Damn, I haven’t updated this site since October. What happened?!
Well, let’s see. I’ve been mentoring a playwrights’ unit at PTC, the first teaching gig of my adult life, which means creating a sort of curriculum as I go along. I’ve been continuing my writing and acting and auditioning, and more on those later. But I’ve also had a record-breaking, brain-bending run of translations.
Here’s a recap of all the pieces I have translated during the current theatre season:
• Rébecca Déraspe’s Gametes: reading at Ruby Slippers Theatre’s Advance Series of New Works by Women at the Vancouver Fringe (September)
• Rébecca Déraspe’s I Am William: premiered by Théâtre le Clou at Les Coups de théâtre (Montréal, October)
• David Paquet’s Wildfire: public reading by Talisman Theatre/Playwrights Workshop Montréal (Montréal, October)
• David Paquet’s The Shoe: Translated for Théâtre la Seizième… three times!
– Early, rough translation, purely for the English-speaking designers of the French-language world premiere.
– Surtitle translation for the French-language premiere. (Surtitles, which are highly compressed versions of a text, are a very different proposition from regular theatrical translation.)
– Final, polished translation of production version, for consideration by the Jessie Awards jury for best new script. (Vancouver)
• Amélie Dumoulin’s Violette for Joe Jack et John (upcoming)
• Christian Bégin’s Why Are You Crying? for Ruby Slippers Theatre (Vancouver)
• Sébastien Harrisson’s Two-Part Inventions for Les Deux Mondes (premieres May 19 at Harbourfront’s Junior Festival, Toronto)
Plus the projects I am scheduled to complete this spring:
• Olivier Sylvestre’s The Desert and Philippe Soldevila’s Tales of the Snow, both for BoucheWHACKED! Theatre (Vancouver/Halifax)
That is nine plays in one year. Nine. Nine plays. That is not, to put it mildly, normal. And that is not even the whole story.

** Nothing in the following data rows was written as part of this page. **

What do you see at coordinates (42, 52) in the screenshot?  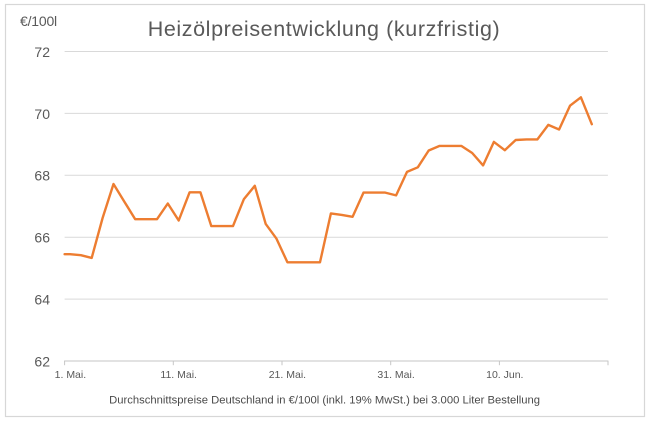 I see `svg-text: 72` at bounding box center [42, 52].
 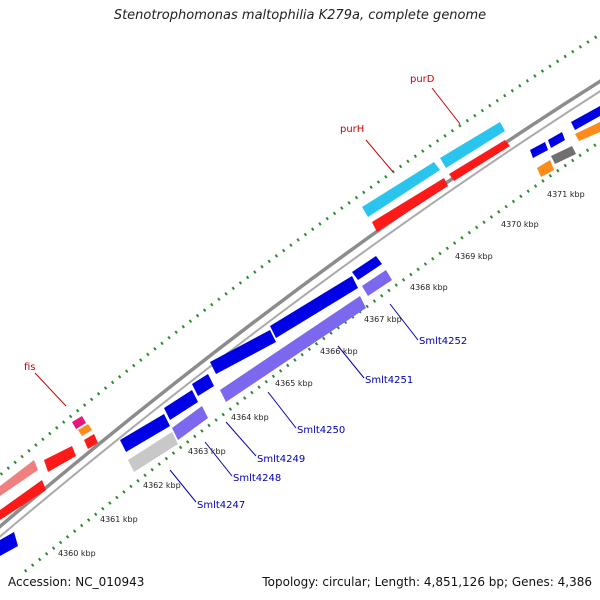 What do you see at coordinates (546, 168) in the screenshot?
I see `cds-orange-right` at bounding box center [546, 168].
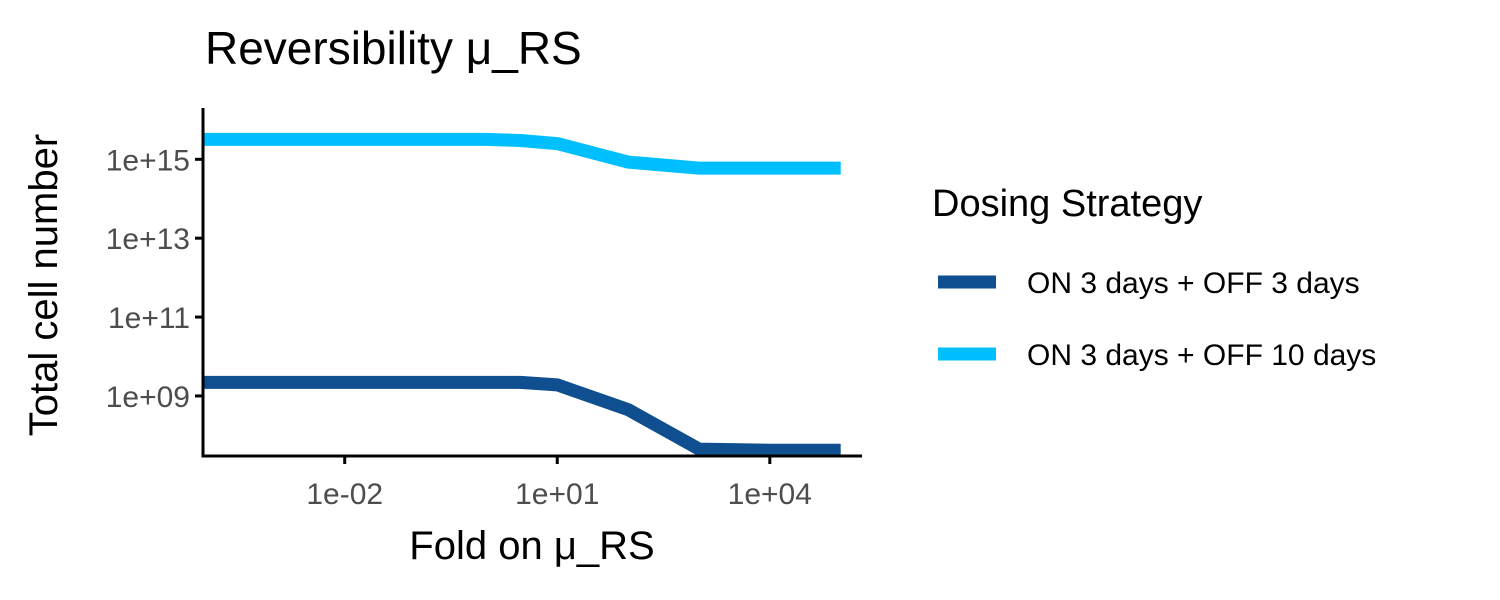 The height and width of the screenshot is (600, 1500). I want to click on x-axis-title: Fold on μ_RS, so click(532, 546).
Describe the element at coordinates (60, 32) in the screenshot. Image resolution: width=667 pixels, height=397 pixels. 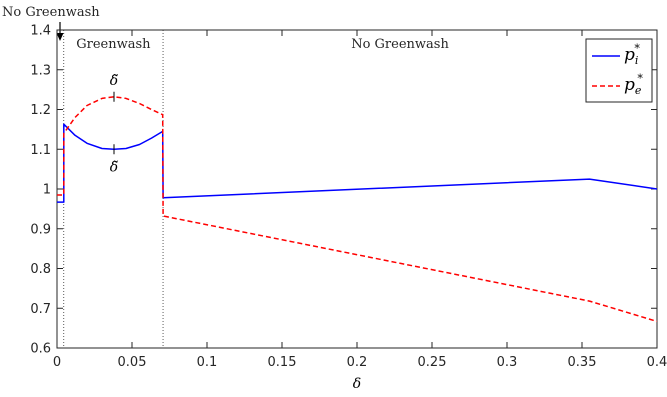
I see `arrow-down-icon` at that location.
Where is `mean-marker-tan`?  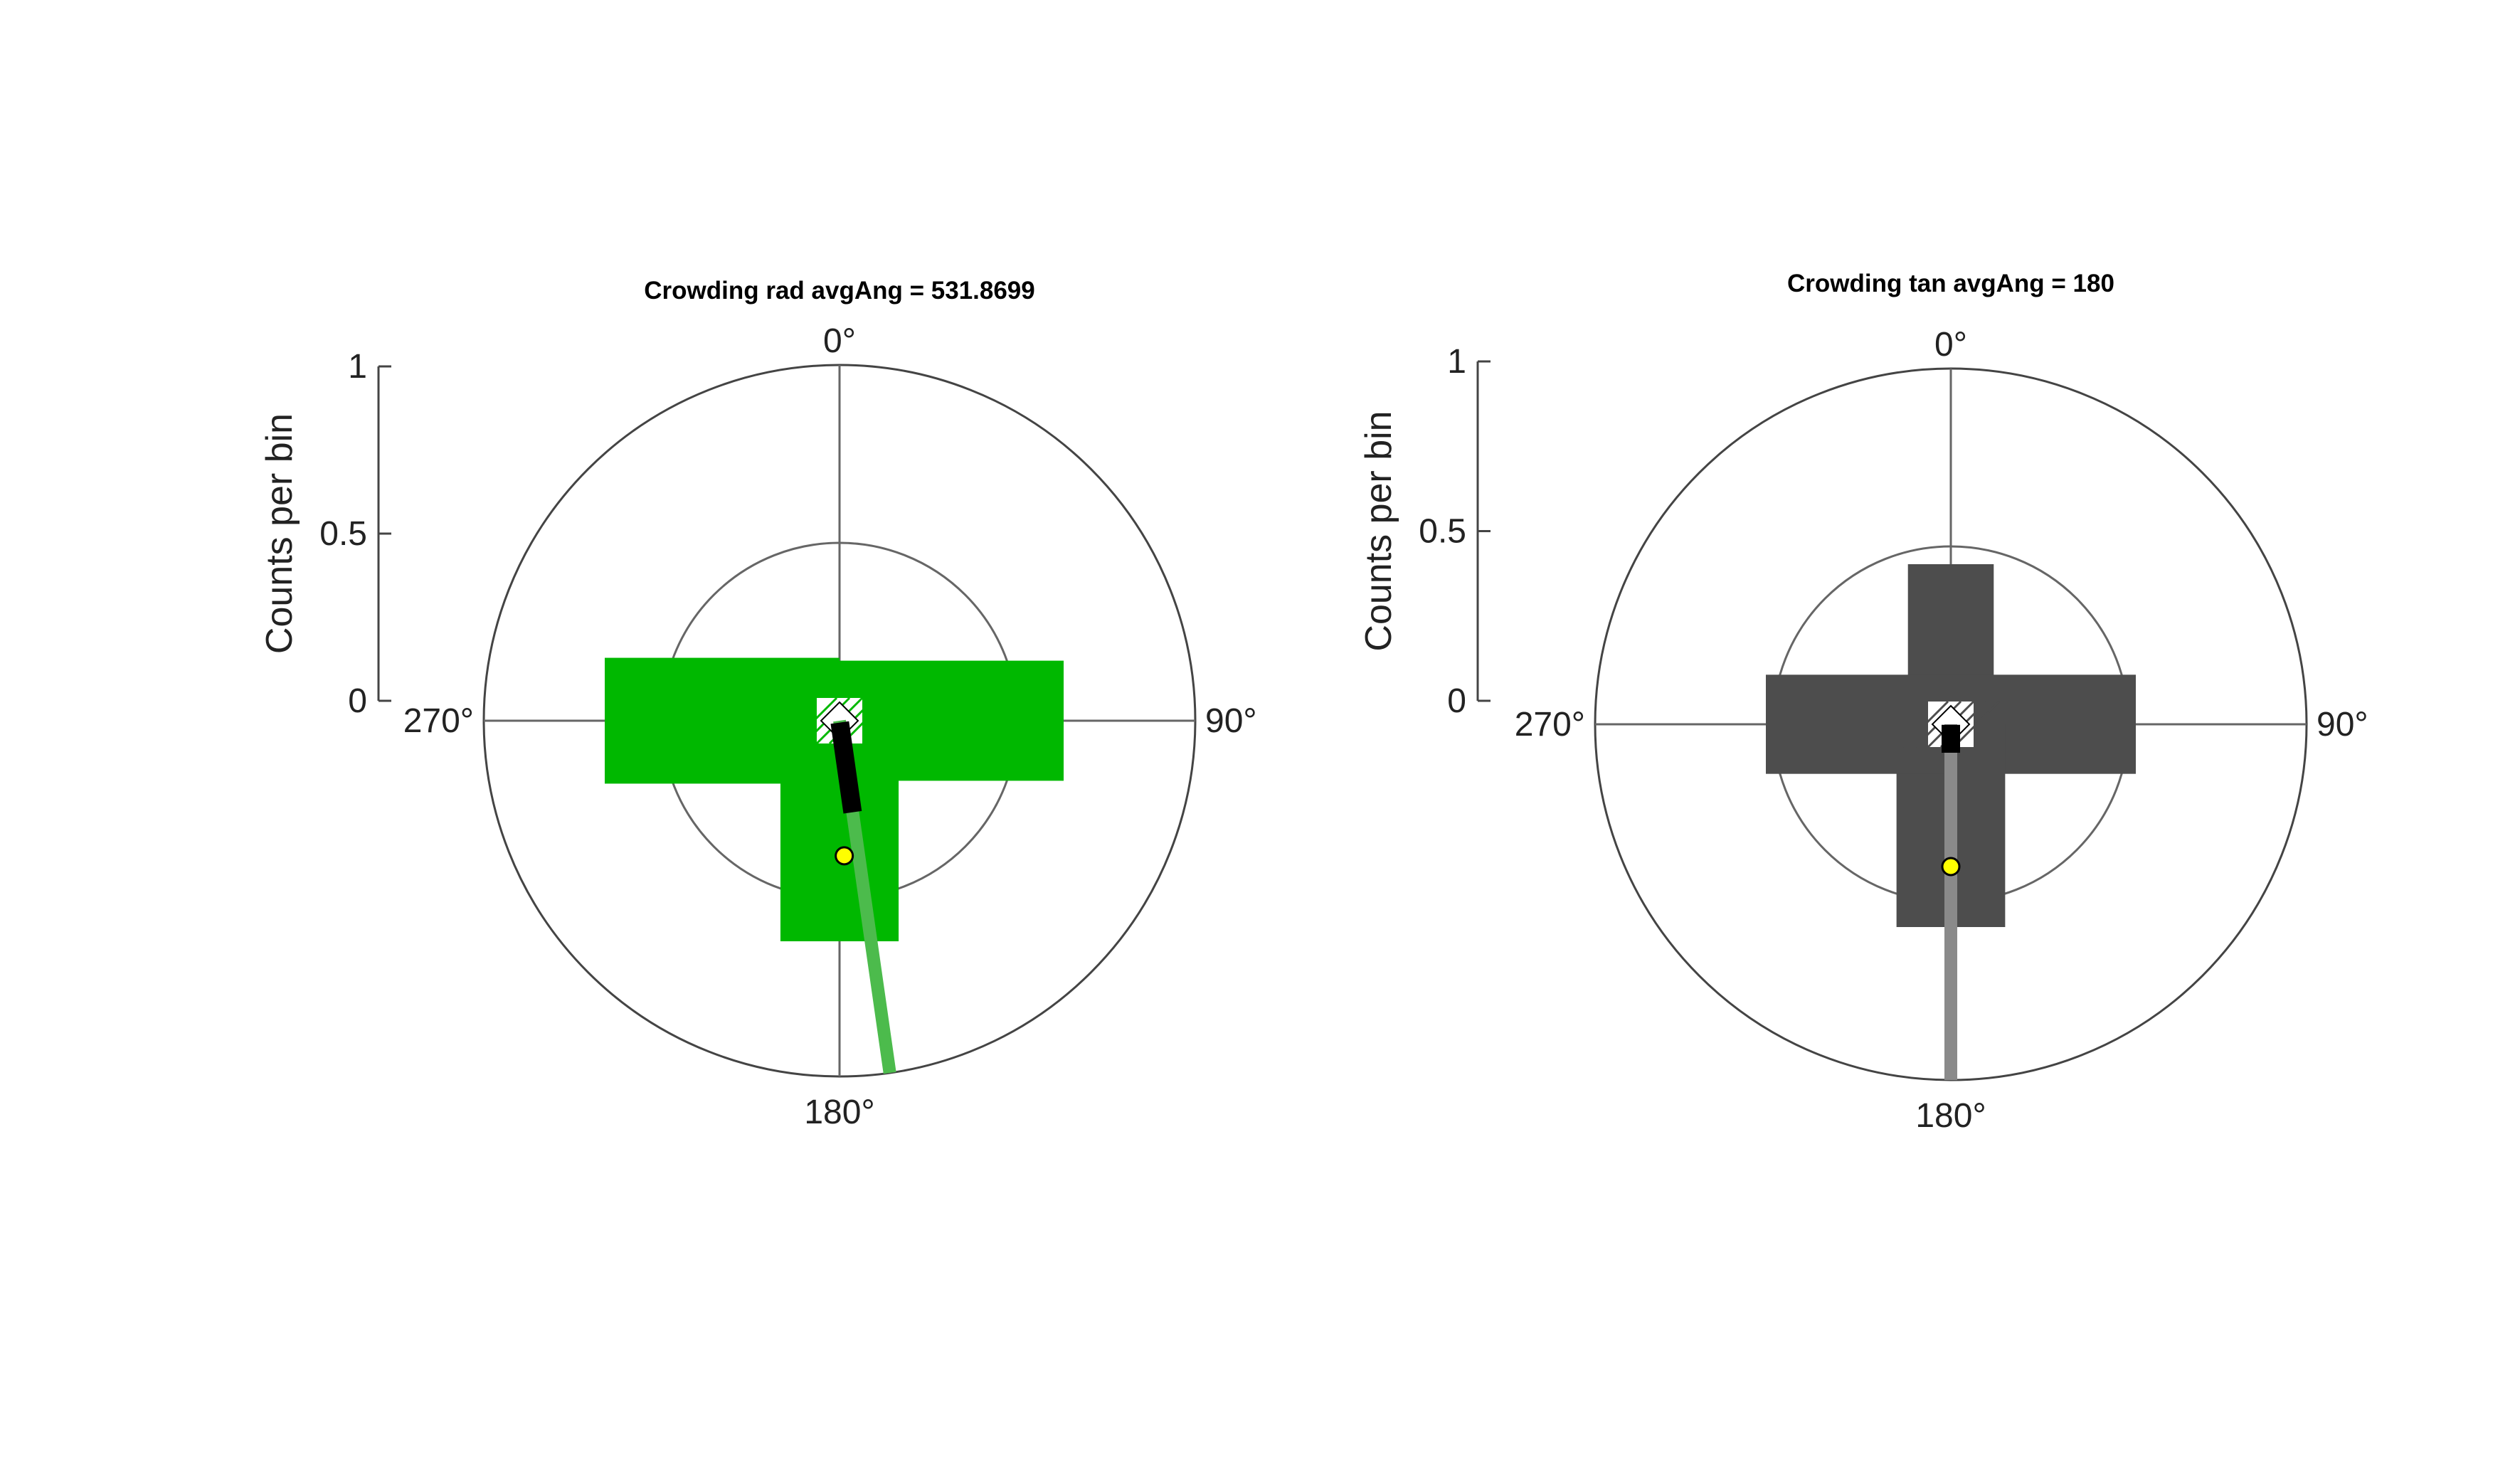 mean-marker-tan is located at coordinates (1951, 867).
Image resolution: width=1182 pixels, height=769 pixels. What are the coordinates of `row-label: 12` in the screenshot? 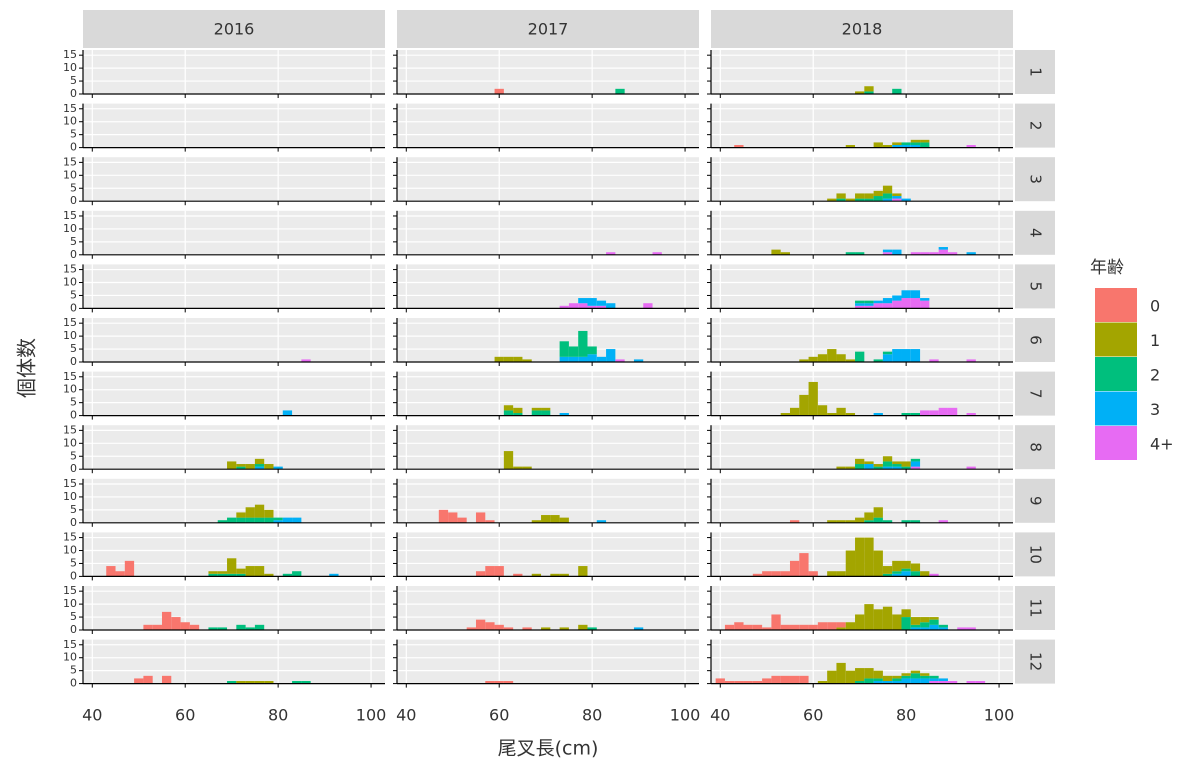 It's located at (1036, 662).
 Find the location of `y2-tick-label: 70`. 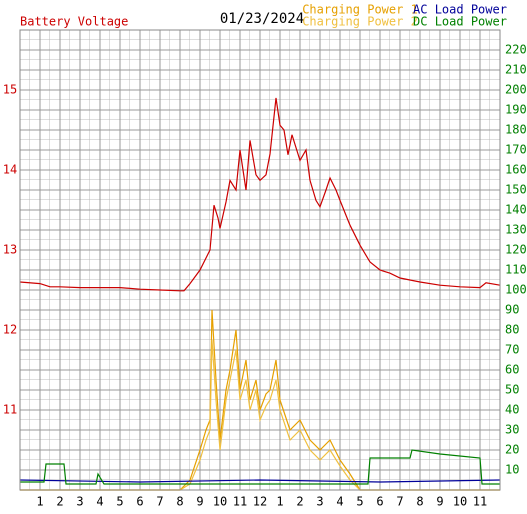

y2-tick-label: 70 is located at coordinates (512, 350).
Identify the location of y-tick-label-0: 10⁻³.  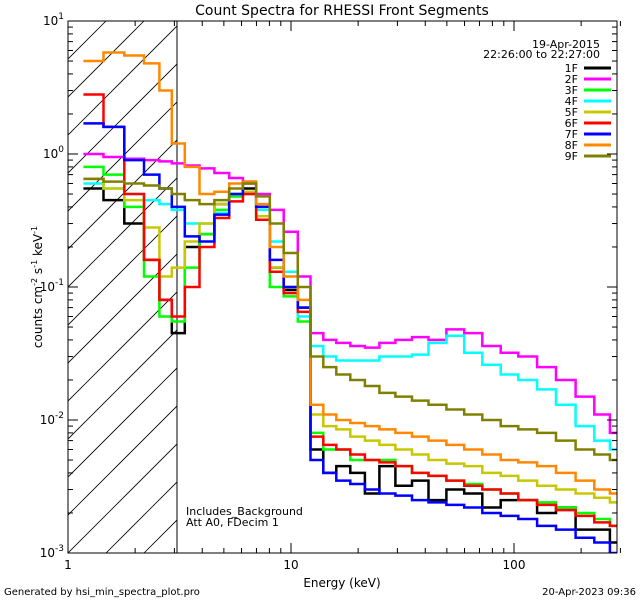
(52, 552).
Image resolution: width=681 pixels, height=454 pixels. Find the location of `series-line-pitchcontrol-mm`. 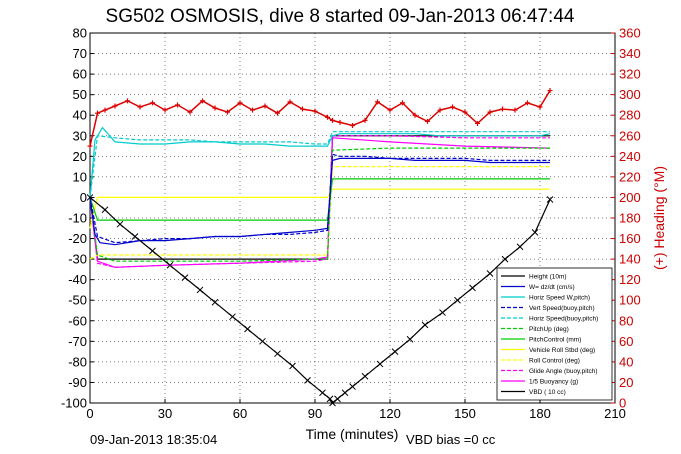

series-line-pitchcontrol-mm is located at coordinates (320, 200).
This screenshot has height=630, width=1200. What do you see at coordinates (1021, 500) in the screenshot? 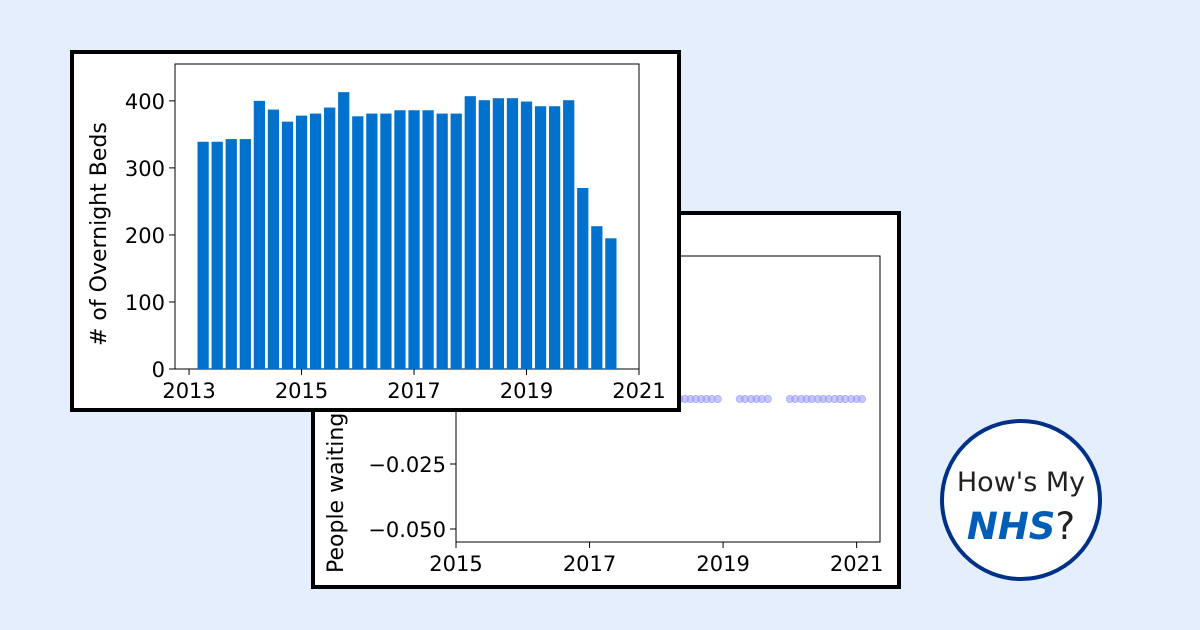
I see `hows-my-nhs-logo: How's My NHS?` at bounding box center [1021, 500].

So please bear with me over the next couple of weeks while I update my website and put my brain back together…!
entre:
(1) VERB, imperative singular form of entrer, “to enter”… i.e., make your appearance onstage.
(2) PREPOSITION, “between”, as in the sentence “Sa caboche était maganée, pis pognée entre deux cultures, à force de traduire neuf pièces de théâtre en une saison.”